Sep 24 2012
By Helen Albert, Senior medwireNews Reporter
Research shows that even partially matched bone marrow transplants are able to eliminate sickle cell disease in some patients with sickle cell anemia.
The team hopes that this finding will make bone marrow transplants accessible to a much greater number of sickle cell patients, as finding perfectly matched donors can be difficult and the myeloablative conditioning required before such transplants is too toxic for many adult patients with this condition.
"We're trying to reformat the blood system and give patients new blood cells to replace the diseased ones, much like you would replace a computer's circuitry with an entirely new hard drive," explained study author Robert Brodsky (Johns Hopkins University School of Medicine, Baltimore, Maryland, USA) in a press statement.

**Information given**
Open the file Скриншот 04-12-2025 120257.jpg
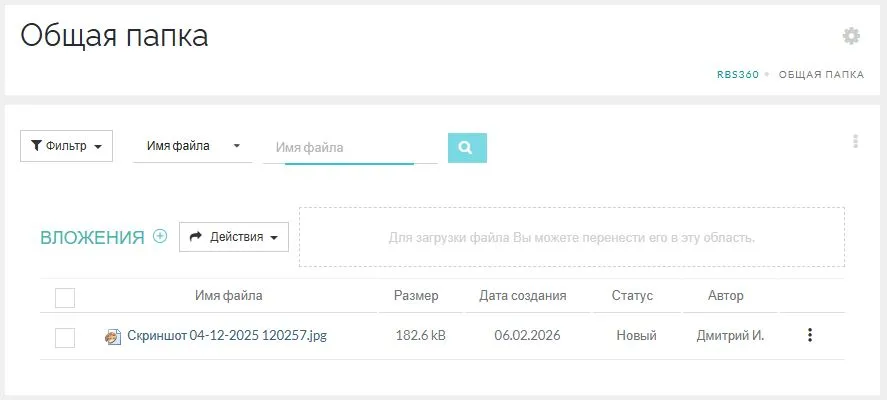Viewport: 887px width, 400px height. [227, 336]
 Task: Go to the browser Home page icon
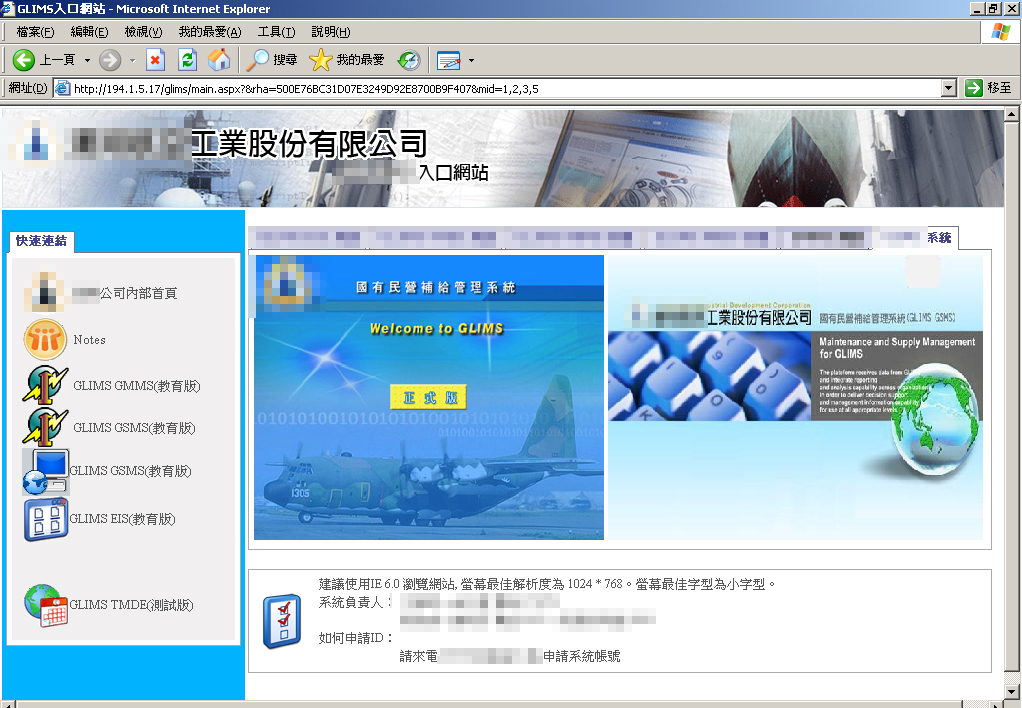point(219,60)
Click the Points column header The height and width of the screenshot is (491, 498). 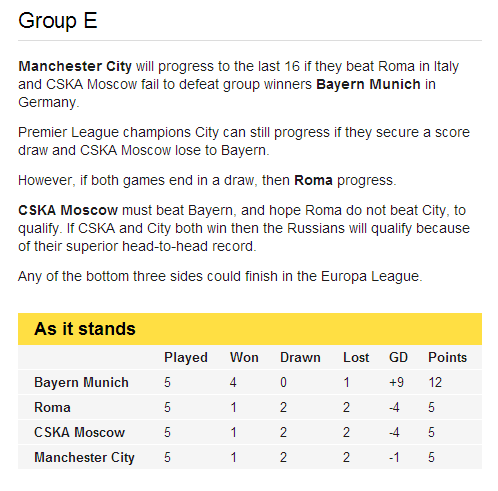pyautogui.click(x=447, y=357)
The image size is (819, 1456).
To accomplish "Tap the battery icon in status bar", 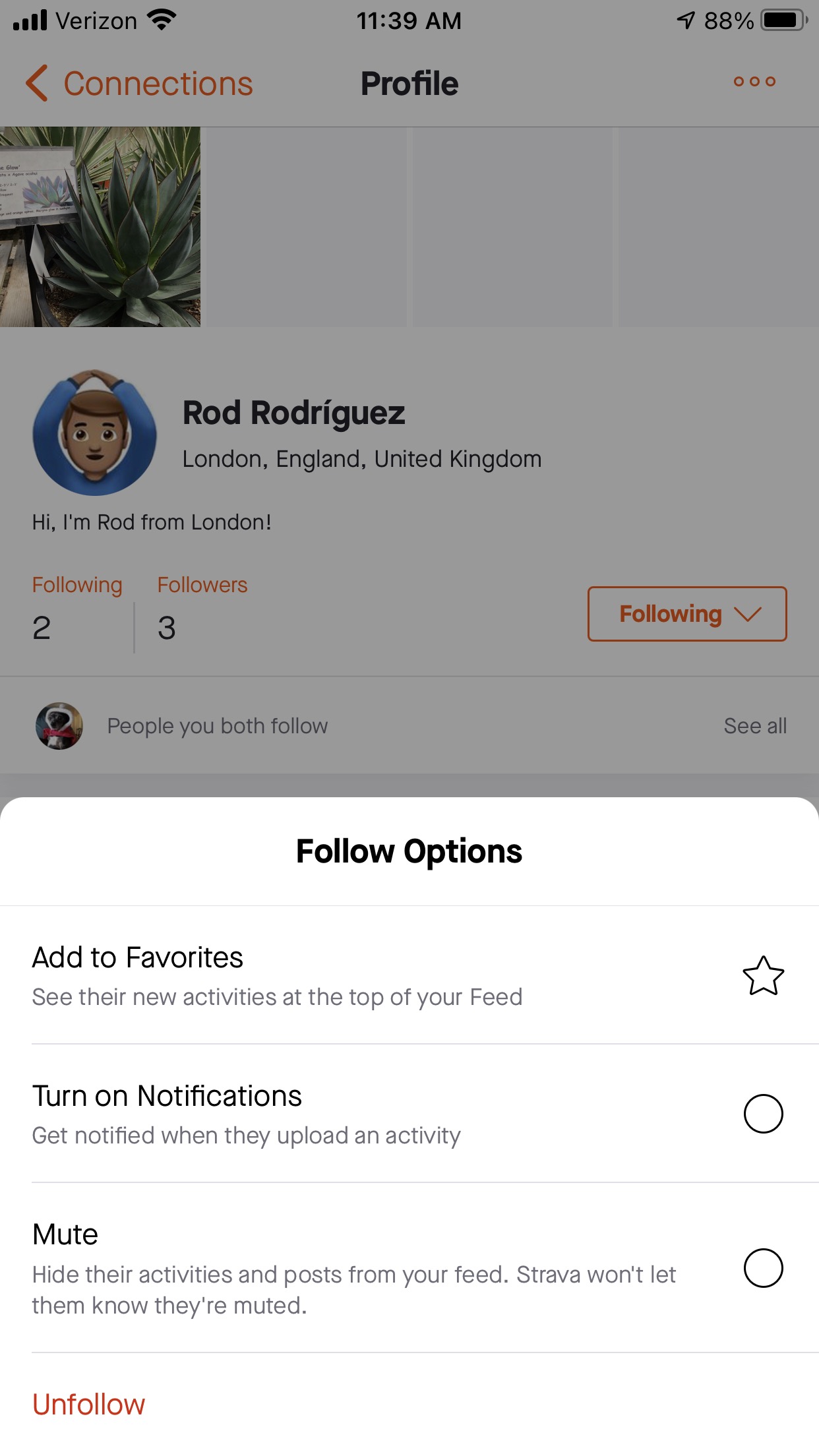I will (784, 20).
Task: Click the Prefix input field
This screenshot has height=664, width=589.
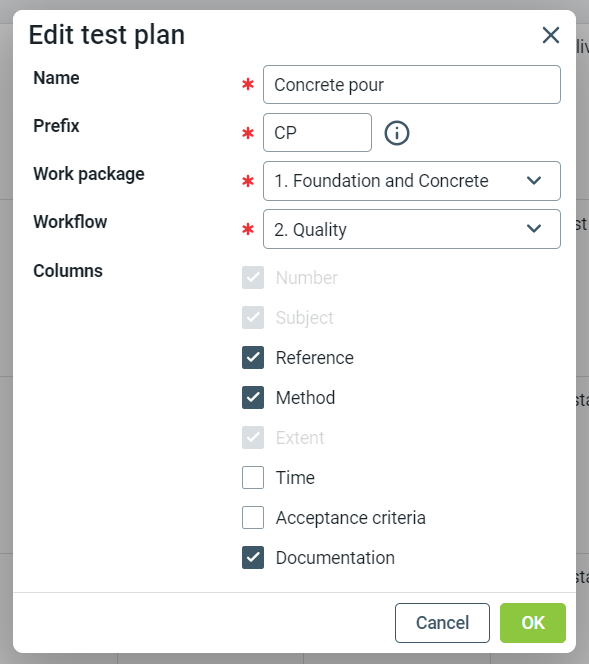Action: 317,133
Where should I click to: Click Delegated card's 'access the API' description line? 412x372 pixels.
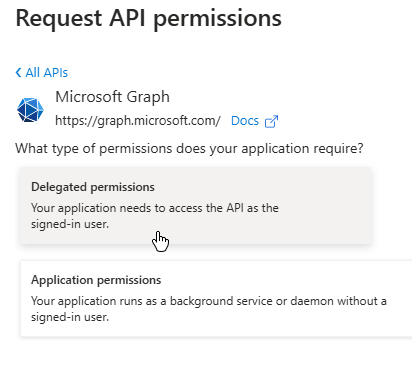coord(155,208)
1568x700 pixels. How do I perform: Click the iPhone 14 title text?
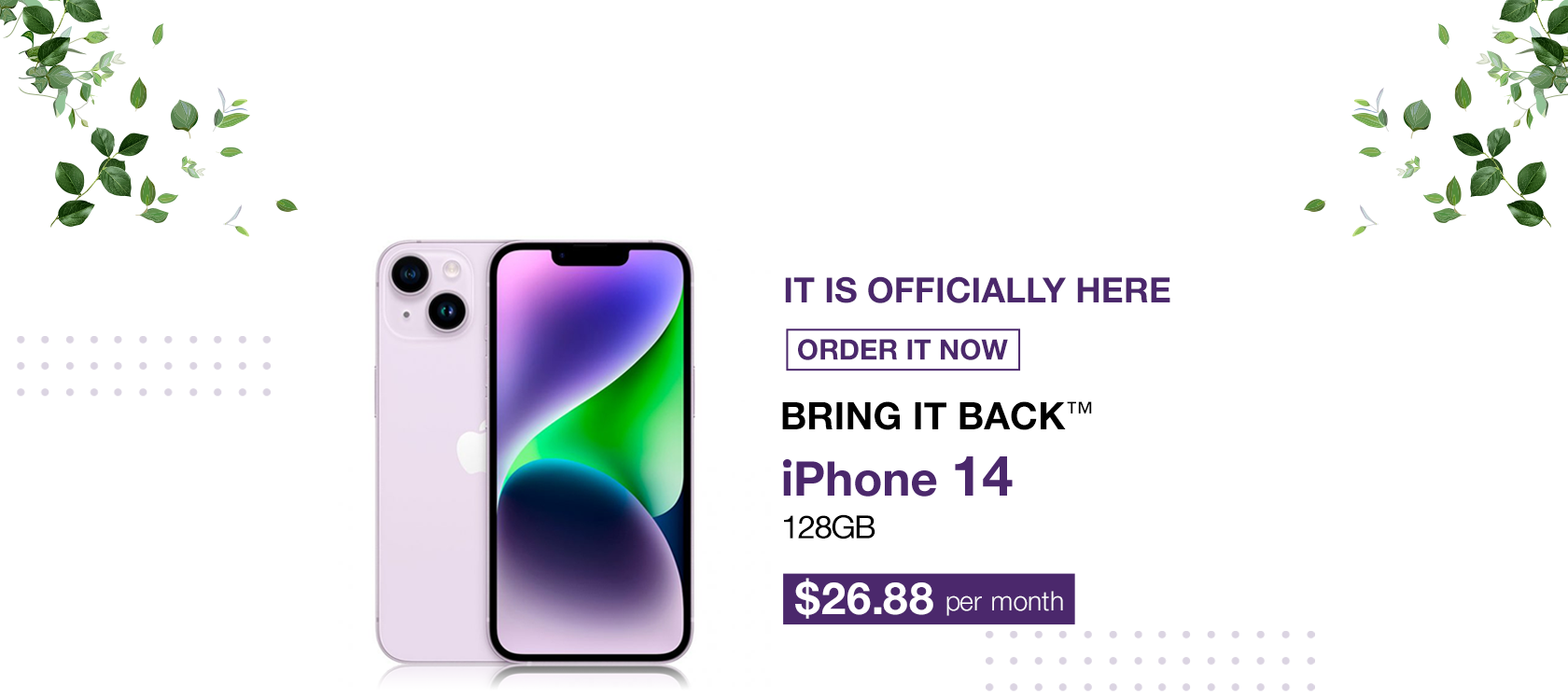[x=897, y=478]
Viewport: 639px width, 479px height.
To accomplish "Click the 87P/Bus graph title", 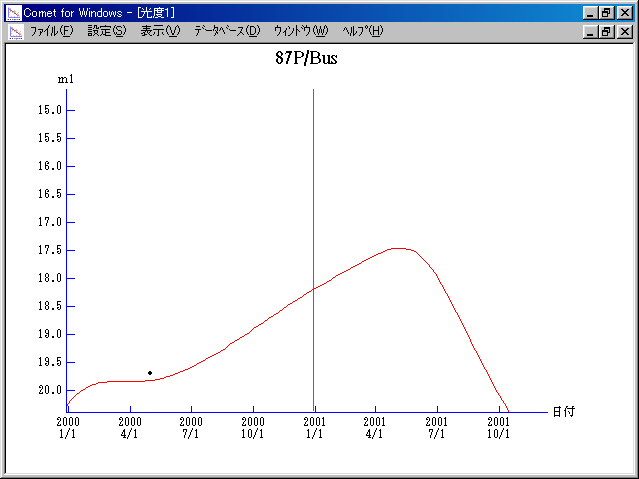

**Exercise goal**
Can you carry the news report on partially matched bone marrow transplants for sickle cell disease forward from its last sentence? The lines above aren't needed for anything here.

**Task answer**
"While bone marrow transplants have long been known to cure sickle cell disease, only a small percentage of patients have fully matched, eligible donors."
To solve the problem of toxicity, lead author Javier Bolaños-Meade and colleagues from Johns Hopkins University School of Medicine recruited 17 patients, aged 15 to 46 years, to undergo nonmyeloablative bone marrow transplantation.
The patients underwent a regimen of anti-thymocyte globulin, fludarabine, and cyclophosphamide in addition to total body irradiation before undergoing either human leukocyte antigen (HLA)-haploidentical (n=14) or HLA-matched (n=3) bone marrow transplantation. Following transplantation, patients were treated with cyclophosphamide, mycophenolate mofetil, and tacrolimus or sirolimus.
Overall, 11 patients had successful transplantations; eight (57%) of the HLA-haploidentical group and all three of the HLA-matched group.
After a median 711 days of follow up (minimum 224 days) 10 of the 11 patients were symptom free and six of the 11 were no longer taking immunosuppressive therapy.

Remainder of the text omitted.